Bei Hering Fertigungstechnik hatte selbst die Abwrackprämie zu keinem nennenswerten Plus geführt. Mit der Folge, dass das Unternehmen nach eigener Angabe zuletzt seinen Verpflichtungen nicht mehr nachkommen konnte.
Dies müsse aber nicht gleichbedeutend sein mit dem Ende. Zurzeit liefen aussichtsreiche Verhandlungen mit Investoren, erklärte die Mutter Saltus, während man sich auch bei Ebbinghaus vorsichtig optimistisch gibt. Insolvenzverwalter Marc d'Avoine: "Wir hoffen, die Firma fortführen zu können."

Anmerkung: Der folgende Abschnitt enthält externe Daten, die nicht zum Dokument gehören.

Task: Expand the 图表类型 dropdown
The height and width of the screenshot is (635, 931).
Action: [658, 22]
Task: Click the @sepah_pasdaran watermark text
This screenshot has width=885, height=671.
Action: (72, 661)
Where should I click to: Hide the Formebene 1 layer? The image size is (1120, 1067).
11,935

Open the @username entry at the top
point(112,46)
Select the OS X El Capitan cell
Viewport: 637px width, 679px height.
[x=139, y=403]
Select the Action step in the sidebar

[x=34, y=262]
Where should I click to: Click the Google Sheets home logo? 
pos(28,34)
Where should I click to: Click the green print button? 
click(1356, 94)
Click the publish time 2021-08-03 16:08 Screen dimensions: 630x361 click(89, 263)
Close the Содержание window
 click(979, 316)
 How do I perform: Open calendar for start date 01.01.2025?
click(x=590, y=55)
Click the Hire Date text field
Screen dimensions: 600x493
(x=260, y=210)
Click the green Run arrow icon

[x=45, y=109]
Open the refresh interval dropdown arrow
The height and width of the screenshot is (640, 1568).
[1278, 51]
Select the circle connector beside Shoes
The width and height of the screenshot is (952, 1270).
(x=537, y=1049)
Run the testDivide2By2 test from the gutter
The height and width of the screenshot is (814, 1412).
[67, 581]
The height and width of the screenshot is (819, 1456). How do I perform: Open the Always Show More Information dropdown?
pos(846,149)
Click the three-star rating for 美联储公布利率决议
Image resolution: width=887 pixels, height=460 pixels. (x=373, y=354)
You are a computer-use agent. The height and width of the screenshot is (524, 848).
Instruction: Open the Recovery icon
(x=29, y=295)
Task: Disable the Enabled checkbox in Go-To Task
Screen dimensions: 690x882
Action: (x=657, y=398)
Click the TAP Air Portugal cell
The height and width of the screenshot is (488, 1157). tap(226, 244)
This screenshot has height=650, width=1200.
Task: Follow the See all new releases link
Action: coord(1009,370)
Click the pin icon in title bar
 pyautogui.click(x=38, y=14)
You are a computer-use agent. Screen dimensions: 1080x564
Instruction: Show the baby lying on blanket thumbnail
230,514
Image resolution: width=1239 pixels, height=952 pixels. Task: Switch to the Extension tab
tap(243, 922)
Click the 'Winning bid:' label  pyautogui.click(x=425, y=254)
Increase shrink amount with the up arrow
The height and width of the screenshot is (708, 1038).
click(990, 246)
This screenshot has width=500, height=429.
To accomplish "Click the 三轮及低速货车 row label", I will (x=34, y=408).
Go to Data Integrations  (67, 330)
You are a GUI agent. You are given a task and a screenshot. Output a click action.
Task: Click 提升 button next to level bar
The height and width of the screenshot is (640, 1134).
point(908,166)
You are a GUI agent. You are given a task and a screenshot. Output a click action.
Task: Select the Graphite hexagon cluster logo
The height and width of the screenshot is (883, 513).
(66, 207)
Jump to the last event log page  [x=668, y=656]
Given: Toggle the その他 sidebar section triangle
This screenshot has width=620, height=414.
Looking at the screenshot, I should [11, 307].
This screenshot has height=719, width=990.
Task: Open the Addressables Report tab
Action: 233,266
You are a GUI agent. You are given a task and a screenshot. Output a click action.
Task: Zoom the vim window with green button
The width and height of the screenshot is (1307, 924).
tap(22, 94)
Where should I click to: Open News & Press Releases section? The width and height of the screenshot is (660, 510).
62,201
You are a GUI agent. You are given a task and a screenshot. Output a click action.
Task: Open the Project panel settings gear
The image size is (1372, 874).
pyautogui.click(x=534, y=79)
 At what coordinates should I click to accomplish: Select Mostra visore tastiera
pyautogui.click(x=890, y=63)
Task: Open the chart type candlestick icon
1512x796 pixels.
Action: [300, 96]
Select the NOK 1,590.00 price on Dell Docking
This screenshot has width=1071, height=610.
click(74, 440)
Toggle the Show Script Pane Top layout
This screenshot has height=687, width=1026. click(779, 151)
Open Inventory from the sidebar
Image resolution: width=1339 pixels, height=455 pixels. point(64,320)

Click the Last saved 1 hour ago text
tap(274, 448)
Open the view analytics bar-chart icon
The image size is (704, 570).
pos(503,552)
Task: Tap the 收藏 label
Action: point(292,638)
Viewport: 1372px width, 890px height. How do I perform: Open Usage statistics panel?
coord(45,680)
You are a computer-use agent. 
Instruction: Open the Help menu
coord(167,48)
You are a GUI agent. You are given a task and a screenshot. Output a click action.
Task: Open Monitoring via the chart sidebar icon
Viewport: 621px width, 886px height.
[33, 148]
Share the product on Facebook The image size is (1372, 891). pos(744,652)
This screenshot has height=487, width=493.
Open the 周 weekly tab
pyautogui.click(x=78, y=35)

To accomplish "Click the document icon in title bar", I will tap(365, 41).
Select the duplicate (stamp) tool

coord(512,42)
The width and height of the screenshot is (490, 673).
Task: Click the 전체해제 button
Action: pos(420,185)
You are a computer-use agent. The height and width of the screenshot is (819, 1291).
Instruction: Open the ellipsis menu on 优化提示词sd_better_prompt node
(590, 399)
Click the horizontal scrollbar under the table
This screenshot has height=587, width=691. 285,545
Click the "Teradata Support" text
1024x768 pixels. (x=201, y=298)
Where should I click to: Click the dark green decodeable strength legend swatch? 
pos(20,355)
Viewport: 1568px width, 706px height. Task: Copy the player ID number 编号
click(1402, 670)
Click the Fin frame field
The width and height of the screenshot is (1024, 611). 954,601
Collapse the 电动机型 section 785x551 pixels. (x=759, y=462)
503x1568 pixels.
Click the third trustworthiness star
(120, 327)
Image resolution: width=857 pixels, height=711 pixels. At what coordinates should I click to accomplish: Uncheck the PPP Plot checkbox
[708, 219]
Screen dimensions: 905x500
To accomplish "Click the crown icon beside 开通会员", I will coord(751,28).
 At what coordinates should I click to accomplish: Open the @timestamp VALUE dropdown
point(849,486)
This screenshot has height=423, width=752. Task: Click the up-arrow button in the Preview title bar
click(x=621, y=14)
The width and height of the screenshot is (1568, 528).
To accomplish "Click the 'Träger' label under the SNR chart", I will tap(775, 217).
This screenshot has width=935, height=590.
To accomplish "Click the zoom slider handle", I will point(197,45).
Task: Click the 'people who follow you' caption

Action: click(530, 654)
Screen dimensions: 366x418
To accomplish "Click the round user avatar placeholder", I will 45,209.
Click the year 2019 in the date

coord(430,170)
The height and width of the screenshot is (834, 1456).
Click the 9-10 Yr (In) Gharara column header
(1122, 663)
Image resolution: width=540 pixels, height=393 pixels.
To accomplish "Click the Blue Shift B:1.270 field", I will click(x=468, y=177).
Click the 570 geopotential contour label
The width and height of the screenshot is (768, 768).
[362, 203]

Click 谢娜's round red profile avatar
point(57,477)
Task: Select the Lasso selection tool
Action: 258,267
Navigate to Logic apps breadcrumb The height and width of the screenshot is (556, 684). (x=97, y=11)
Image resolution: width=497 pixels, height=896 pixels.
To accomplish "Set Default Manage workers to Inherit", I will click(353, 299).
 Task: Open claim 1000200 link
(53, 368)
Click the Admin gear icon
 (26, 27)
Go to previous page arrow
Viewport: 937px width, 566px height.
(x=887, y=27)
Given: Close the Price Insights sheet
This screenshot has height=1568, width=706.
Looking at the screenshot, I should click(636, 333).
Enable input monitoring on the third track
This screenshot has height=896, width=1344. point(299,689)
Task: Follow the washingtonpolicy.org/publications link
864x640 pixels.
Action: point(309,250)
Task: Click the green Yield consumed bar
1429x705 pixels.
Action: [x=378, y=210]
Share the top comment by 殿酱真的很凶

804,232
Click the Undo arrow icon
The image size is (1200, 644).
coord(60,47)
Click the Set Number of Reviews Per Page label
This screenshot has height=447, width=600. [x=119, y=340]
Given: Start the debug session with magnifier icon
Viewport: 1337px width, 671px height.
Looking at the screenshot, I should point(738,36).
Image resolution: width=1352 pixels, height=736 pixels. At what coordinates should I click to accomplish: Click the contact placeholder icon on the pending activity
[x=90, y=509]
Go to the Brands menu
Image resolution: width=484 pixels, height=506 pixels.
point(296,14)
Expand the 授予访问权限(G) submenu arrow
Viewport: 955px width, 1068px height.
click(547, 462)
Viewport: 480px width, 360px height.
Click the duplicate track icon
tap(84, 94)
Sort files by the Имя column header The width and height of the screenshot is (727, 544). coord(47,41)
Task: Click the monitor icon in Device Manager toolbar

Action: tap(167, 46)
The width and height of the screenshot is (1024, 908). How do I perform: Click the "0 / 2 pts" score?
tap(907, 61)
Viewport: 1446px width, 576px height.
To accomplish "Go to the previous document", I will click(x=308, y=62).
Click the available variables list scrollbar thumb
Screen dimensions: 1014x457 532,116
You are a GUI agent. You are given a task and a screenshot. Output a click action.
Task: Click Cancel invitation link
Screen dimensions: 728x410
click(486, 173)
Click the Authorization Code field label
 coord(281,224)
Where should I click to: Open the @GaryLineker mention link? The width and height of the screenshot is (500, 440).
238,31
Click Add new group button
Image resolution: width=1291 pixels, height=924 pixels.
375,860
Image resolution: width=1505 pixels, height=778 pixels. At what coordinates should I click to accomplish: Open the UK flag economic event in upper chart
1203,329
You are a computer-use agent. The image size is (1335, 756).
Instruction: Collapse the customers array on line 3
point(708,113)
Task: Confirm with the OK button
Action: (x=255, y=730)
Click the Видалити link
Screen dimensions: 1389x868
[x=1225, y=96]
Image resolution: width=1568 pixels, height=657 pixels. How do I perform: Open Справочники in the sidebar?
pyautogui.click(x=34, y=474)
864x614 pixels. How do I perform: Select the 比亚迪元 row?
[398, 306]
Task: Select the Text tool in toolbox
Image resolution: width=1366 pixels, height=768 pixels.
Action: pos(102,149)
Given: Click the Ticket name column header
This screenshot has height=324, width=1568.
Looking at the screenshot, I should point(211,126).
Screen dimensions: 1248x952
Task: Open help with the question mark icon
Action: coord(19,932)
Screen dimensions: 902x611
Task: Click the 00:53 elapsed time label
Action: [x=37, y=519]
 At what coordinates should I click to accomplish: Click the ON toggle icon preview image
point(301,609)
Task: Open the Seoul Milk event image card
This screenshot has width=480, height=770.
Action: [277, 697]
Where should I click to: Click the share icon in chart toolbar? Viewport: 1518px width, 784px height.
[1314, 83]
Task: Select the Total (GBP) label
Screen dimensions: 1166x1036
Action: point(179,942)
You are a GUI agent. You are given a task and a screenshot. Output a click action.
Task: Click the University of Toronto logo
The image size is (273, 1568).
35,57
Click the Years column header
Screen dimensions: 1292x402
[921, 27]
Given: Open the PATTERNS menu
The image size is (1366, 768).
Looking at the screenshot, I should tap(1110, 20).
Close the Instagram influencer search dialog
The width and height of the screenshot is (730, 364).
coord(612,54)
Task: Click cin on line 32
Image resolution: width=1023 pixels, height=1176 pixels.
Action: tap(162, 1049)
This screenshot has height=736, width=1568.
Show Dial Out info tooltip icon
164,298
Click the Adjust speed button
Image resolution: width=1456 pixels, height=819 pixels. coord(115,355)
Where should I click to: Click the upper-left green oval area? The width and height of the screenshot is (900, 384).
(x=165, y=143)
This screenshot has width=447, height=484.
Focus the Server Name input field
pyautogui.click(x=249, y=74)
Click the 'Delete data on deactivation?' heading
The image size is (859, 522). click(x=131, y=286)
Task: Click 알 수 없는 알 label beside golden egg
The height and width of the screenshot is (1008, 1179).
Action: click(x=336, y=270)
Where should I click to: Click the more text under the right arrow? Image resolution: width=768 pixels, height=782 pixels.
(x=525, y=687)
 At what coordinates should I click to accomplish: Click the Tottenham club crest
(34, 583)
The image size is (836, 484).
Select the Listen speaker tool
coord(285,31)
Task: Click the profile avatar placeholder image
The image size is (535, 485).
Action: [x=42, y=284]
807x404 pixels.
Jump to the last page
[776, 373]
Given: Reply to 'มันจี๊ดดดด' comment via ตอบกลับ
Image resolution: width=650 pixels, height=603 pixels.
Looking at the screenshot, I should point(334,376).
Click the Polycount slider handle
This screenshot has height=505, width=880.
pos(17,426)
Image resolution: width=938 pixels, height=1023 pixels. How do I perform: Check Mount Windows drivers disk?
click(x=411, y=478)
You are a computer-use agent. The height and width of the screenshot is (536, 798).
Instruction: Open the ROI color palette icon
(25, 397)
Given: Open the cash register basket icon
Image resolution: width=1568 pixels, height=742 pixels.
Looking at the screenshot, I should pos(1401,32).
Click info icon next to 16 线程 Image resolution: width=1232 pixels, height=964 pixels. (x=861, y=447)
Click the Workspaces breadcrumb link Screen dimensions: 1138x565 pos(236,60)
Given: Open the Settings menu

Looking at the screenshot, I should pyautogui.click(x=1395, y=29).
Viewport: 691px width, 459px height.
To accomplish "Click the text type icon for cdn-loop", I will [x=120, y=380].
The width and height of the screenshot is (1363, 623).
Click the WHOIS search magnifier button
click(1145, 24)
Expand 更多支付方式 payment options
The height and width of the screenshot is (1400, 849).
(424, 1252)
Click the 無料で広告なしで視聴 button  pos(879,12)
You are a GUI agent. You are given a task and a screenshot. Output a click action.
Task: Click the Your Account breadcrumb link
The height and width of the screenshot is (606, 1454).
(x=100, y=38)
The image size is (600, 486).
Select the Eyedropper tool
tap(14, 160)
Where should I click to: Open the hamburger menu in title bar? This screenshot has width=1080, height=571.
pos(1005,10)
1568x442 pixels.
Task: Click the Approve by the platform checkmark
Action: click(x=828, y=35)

"Die Einschläge kommen immer näher", so hatte noch vor kurzem Hans-Peter Pollmann, Geschäftsführer des Arbeitgeberverbandes, die Lage in der Automobilzulieferindustrie skizziert, nachdem beispielsweise in Remscheid ein Automobilzulieferer Insolvenz anmelden musste. "Jetzt hat es auch Solingen erwischt", sagte Pollmann. Er hofft aber, dass die meisten Betriebe mit Kurzarbeit über die Runden kommen werden.
50 direkte Autozulieferer
Das hofft auch Bernd Clemens, Geschäftsführer der Wirtschaftsförderung. 50 Unternehmen in Solingen seien direkte Autozulieferer. "Man muss aber befürchten, dass noch weitere Firmen in Schwierigkeiten geraten", erklärte Clemens, der jedoch auch positive Zeichen aus der Automobilzulieferbranche erhält: "Es gibt das eine oder andere Licht am Ende des Tunnels."
"Hoch bedauerlich" sind die beiden Insolvenzanträge aus Sicht des IHK-Präsidenten Friedhelm Sträter: "Die Krise kommt jetzt in breiter Ausführung in den mittelständischen Zulieferfirmen an. Jede Insolvenz ist immer eine schicksalhafte Geschichte für die Kapitaleigner wie für die Arbeitnehmer."